» ACTION ITEM
An identical copy of every entry below is the required output.
*** EXTRACTED RECORDS Section Begins ***
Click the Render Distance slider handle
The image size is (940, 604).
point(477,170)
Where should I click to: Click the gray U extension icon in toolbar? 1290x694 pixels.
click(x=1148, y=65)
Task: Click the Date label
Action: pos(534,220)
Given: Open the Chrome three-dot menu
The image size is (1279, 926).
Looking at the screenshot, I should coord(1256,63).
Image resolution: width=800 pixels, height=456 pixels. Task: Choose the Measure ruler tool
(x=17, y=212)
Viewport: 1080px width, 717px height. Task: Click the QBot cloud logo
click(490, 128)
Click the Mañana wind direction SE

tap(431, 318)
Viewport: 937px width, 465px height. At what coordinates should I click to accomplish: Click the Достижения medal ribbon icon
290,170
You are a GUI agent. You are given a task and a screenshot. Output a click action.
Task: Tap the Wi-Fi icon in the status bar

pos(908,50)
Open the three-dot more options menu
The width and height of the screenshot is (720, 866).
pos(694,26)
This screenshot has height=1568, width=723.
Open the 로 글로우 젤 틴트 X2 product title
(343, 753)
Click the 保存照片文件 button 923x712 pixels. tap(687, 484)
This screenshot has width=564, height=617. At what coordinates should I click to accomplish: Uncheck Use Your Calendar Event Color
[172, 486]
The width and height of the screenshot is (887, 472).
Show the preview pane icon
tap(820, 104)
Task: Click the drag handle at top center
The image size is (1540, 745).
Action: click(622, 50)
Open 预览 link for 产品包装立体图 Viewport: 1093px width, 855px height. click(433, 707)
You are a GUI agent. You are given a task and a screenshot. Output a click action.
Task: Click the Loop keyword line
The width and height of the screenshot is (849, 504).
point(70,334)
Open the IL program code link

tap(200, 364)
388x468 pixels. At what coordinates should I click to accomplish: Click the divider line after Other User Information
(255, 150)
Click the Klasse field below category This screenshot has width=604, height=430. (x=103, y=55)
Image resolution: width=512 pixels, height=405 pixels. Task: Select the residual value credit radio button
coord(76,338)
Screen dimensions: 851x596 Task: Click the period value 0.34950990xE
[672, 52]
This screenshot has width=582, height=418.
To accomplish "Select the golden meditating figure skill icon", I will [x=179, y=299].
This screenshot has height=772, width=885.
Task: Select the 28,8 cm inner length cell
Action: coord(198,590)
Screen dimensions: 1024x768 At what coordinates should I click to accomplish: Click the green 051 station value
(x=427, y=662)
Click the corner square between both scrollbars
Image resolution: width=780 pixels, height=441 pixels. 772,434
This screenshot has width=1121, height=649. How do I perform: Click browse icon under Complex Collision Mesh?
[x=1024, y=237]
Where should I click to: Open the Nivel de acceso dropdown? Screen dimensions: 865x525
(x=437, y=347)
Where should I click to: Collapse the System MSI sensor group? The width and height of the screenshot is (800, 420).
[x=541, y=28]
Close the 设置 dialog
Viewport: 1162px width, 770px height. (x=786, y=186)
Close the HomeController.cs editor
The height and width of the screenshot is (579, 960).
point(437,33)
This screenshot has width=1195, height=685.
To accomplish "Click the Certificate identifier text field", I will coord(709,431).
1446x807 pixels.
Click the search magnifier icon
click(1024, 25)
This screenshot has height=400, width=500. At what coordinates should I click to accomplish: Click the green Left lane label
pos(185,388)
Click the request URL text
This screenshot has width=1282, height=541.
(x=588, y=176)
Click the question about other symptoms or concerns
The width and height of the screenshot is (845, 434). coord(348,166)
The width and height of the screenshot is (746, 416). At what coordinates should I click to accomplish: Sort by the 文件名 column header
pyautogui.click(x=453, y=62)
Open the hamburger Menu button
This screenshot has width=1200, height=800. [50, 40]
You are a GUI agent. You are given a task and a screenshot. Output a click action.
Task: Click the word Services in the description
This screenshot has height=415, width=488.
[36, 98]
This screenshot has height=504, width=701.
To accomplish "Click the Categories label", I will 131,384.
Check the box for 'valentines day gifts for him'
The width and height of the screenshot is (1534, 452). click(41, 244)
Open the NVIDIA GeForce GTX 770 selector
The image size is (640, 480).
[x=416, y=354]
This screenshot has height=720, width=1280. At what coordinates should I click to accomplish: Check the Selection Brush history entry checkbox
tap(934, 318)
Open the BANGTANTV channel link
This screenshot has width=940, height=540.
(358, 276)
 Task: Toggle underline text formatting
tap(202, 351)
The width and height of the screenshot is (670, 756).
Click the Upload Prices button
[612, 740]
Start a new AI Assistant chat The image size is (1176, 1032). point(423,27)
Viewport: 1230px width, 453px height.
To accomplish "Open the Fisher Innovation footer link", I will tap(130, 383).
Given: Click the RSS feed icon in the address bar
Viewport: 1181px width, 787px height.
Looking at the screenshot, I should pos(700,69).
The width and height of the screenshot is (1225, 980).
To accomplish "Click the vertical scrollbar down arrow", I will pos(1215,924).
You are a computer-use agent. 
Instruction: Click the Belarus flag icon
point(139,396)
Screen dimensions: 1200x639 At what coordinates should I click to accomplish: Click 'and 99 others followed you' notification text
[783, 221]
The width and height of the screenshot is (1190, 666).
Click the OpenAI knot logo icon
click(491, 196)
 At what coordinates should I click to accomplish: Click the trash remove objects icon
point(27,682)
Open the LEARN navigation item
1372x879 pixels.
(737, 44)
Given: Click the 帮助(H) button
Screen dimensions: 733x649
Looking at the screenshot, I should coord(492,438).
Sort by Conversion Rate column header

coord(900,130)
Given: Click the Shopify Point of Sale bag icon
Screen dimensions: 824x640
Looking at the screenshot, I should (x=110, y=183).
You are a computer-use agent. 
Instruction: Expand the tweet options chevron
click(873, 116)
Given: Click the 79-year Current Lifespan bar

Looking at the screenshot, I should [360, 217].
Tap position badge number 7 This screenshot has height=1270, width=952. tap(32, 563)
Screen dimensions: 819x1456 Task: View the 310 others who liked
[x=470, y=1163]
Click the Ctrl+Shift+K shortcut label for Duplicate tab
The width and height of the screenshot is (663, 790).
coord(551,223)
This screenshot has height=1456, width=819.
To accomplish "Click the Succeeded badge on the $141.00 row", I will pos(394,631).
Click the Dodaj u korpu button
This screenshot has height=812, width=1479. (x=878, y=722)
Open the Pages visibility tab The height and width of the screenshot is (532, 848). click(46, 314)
*** EXTRACTED RECORDS Section Ends ***
» TASK SOLUTION
Click the Render Distance slider handle
The image size is (940, 604).
point(477,170)
Where should I click to: Click the gray U extension icon in toolbar? 1290x694 pixels.
click(x=1148, y=65)
Task: Click the Date label
Action: pos(534,220)
Given: Open the Chrome three-dot menu
The image size is (1279, 926).
Looking at the screenshot, I should coord(1256,63).
Image resolution: width=800 pixels, height=456 pixels. Task: Choose the Measure ruler tool
(x=17, y=212)
Viewport: 1080px width, 717px height. Task: Click the QBot cloud logo
click(490, 128)
Click the Mañana wind direction SE

tap(431, 318)
Viewport: 937px width, 465px height. At what coordinates should I click to accomplish: Click the Достижения medal ribbon icon
290,170
You are a GUI agent. You are given a task and a screenshot. Output a click action.
Task: Tap the Wi-Fi icon in the status bar

pos(908,50)
Open the three-dot more options menu
The width and height of the screenshot is (720, 866).
pos(694,26)
This screenshot has height=1568, width=723.
Open the 로 글로우 젤 틴트 X2 product title
(343, 753)
Click the 保存照片文件 button 923x712 pixels. tap(687, 484)
This screenshot has width=564, height=617. At what coordinates should I click to accomplish: Uncheck Use Your Calendar Event Color
[172, 486]
The width and height of the screenshot is (887, 472).
Show the preview pane icon
tap(820, 104)
Task: Click the drag handle at top center
The image size is (1540, 745).
Action: click(622, 50)
Open 预览 link for 产品包装立体图 Viewport: 1093px width, 855px height. click(433, 707)
You are a GUI agent. You are given a task and a screenshot. Output a click action.
Task: Click the Loop keyword line
The width and height of the screenshot is (849, 504).
point(70,334)
Open the IL program code link

tap(200, 364)
388x468 pixels. At what coordinates should I click to accomplish: Click the divider line after Other User Information
(255, 150)
Click the Klasse field below category This screenshot has width=604, height=430. (x=103, y=55)
Image resolution: width=512 pixels, height=405 pixels. Task: Select the residual value credit radio button
coord(76,338)
Screen dimensions: 851x596 Task: Click the period value 0.34950990xE
[672, 52]
This screenshot has width=582, height=418.
To accomplish "Select the golden meditating figure skill icon", I will [x=179, y=299].
This screenshot has height=772, width=885.
Task: Select the 28,8 cm inner length cell
Action: coord(198,590)
Screen dimensions: 1024x768 At what coordinates should I click to accomplish: Click the green 051 station value
(x=427, y=662)
Click the corner square between both scrollbars
Image resolution: width=780 pixels, height=441 pixels. 772,434
This screenshot has width=1121, height=649. How do I perform: Click browse icon under Complex Collision Mesh?
[x=1024, y=237]
Where should I click to: Open the Nivel de acceso dropdown? Screen dimensions: 865x525
(x=437, y=347)
Where should I click to: Collapse the System MSI sensor group? The width and height of the screenshot is (800, 420).
[x=541, y=28]
Close the 设置 dialog
Viewport: 1162px width, 770px height. (x=786, y=186)
Close the HomeController.cs editor
The height and width of the screenshot is (579, 960).
point(437,33)
This screenshot has width=1195, height=685.
To accomplish "Click the Certificate identifier text field", I will coord(709,431).
1446x807 pixels.
Click the search magnifier icon
click(1024, 25)
This screenshot has height=400, width=500. At what coordinates should I click to accomplish: Click the green Left lane label
pos(185,388)
Click the request URL text
This screenshot has width=1282, height=541.
(x=588, y=176)
Click the question about other symptoms or concerns
The width and height of the screenshot is (845, 434). coord(348,166)
The width and height of the screenshot is (746, 416). At what coordinates should I click to accomplish: Sort by the 文件名 column header
pyautogui.click(x=453, y=62)
Open the hamburger Menu button
This screenshot has width=1200, height=800. [50, 40]
You are a GUI agent. You are given a task and a screenshot. Output a click action.
Task: Click the word Services in the description
This screenshot has height=415, width=488.
[36, 98]
This screenshot has height=504, width=701.
To accomplish "Click the Categories label", I will 131,384.
Check the box for 'valentines day gifts for him'
The width and height of the screenshot is (1534, 452). click(41, 244)
Open the NVIDIA GeForce GTX 770 selector
The image size is (640, 480).
[x=416, y=354]
This screenshot has height=720, width=1280. At what coordinates should I click to accomplish: Check the Selection Brush history entry checkbox
tap(934, 318)
Open the BANGTANTV channel link
This screenshot has width=940, height=540.
(358, 276)
 Task: Toggle underline text formatting
tap(202, 351)
The width and height of the screenshot is (670, 756).
Click the Upload Prices button
[612, 740]
Start a new AI Assistant chat The image size is (1176, 1032). point(423,27)
Viewport: 1230px width, 453px height.
To accomplish "Open the Fisher Innovation footer link", I will tap(130, 383).
Given: Click the RSS feed icon in the address bar
Viewport: 1181px width, 787px height.
Looking at the screenshot, I should pos(700,69).
The width and height of the screenshot is (1225, 980).
To accomplish "Click the vertical scrollbar down arrow", I will pos(1215,924).
You are a computer-use agent. 
Instruction: Click the Belarus flag icon
point(139,396)
Screen dimensions: 1200x639 At what coordinates should I click to accomplish: Click 'and 99 others followed you' notification text
[783, 221]
The width and height of the screenshot is (1190, 666).
Click the OpenAI knot logo icon
click(491, 196)
 At what coordinates should I click to accomplish: Click the trash remove objects icon
point(27,682)
Open the LEARN navigation item
1372x879 pixels.
(737, 44)
Given: Click the 帮助(H) button
Screen dimensions: 733x649
Looking at the screenshot, I should coord(492,438).
Sort by Conversion Rate column header

coord(900,130)
Given: Click the Shopify Point of Sale bag icon
Screen dimensions: 824x640
Looking at the screenshot, I should (x=110, y=183).
You are a computer-use agent. 
Instruction: Expand the tweet options chevron
click(873, 116)
Given: Click the 79-year Current Lifespan bar

Looking at the screenshot, I should [360, 217].
Tap position badge number 7 This screenshot has height=1270, width=952. tap(32, 563)
Screen dimensions: 819x1456 Task: View the 310 others who liked
[x=470, y=1163]
Click the Ctrl+Shift+K shortcut label for Duplicate tab
The width and height of the screenshot is (663, 790).
coord(551,223)
This screenshot has height=1456, width=819.
To accomplish "Click the Succeeded badge on the $141.00 row", I will pos(394,631).
Click the Dodaj u korpu button
This screenshot has height=812, width=1479. (x=878, y=722)
Open the Pages visibility tab The height and width of the screenshot is (532, 848). click(46, 314)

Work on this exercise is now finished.